* [PROMPT]: Please rewrite the data below with every "GUI agent" swapped for "interface agent", leaving everything else unchanged.
>> START
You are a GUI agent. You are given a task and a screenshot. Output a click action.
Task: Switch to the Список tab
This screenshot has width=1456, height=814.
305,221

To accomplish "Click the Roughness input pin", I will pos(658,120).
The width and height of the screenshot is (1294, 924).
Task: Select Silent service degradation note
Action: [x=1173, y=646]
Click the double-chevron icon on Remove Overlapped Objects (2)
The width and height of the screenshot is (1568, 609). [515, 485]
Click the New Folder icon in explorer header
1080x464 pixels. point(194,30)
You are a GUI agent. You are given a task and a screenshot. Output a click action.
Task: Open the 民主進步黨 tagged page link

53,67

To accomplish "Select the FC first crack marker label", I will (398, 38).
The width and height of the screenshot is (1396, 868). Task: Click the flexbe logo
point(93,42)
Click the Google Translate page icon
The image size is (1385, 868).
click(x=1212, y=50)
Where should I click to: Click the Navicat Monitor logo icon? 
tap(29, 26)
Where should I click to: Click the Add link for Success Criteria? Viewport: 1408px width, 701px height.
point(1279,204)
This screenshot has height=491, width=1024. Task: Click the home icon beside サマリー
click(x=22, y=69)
>> END
* [SOLUTION FOR THIS PROBLEM]:
You are a interface agent. You are given a task and a screenshot. Output a click action.
Task: Switch to the Список tab
This screenshot has width=1456, height=814.
305,221

To accomplish "Click the Roughness input pin", I will pos(658,120).
The width and height of the screenshot is (1294, 924).
Task: Select Silent service degradation note
Action: [x=1173, y=646]
Click the double-chevron icon on Remove Overlapped Objects (2)
The width and height of the screenshot is (1568, 609). [515, 485]
Click the New Folder icon in explorer header
1080x464 pixels. point(194,30)
You are a interface agent. You are given a task and a screenshot. Output a click action.
Task: Open the 民主進步黨 tagged page link

53,67

To accomplish "Select the FC first crack marker label", I will (398, 38).
The width and height of the screenshot is (1396, 868). Task: Click the flexbe logo
point(93,42)
Click the Google Translate page icon
The image size is (1385, 868).
click(x=1212, y=50)
Where should I click to: Click the Navicat Monitor logo icon? 
tap(29, 26)
Where should I click to: Click the Add link for Success Criteria? Viewport: 1408px width, 701px height.
point(1279,204)
This screenshot has height=491, width=1024. Task: Click the home icon beside サマリー
click(x=22, y=69)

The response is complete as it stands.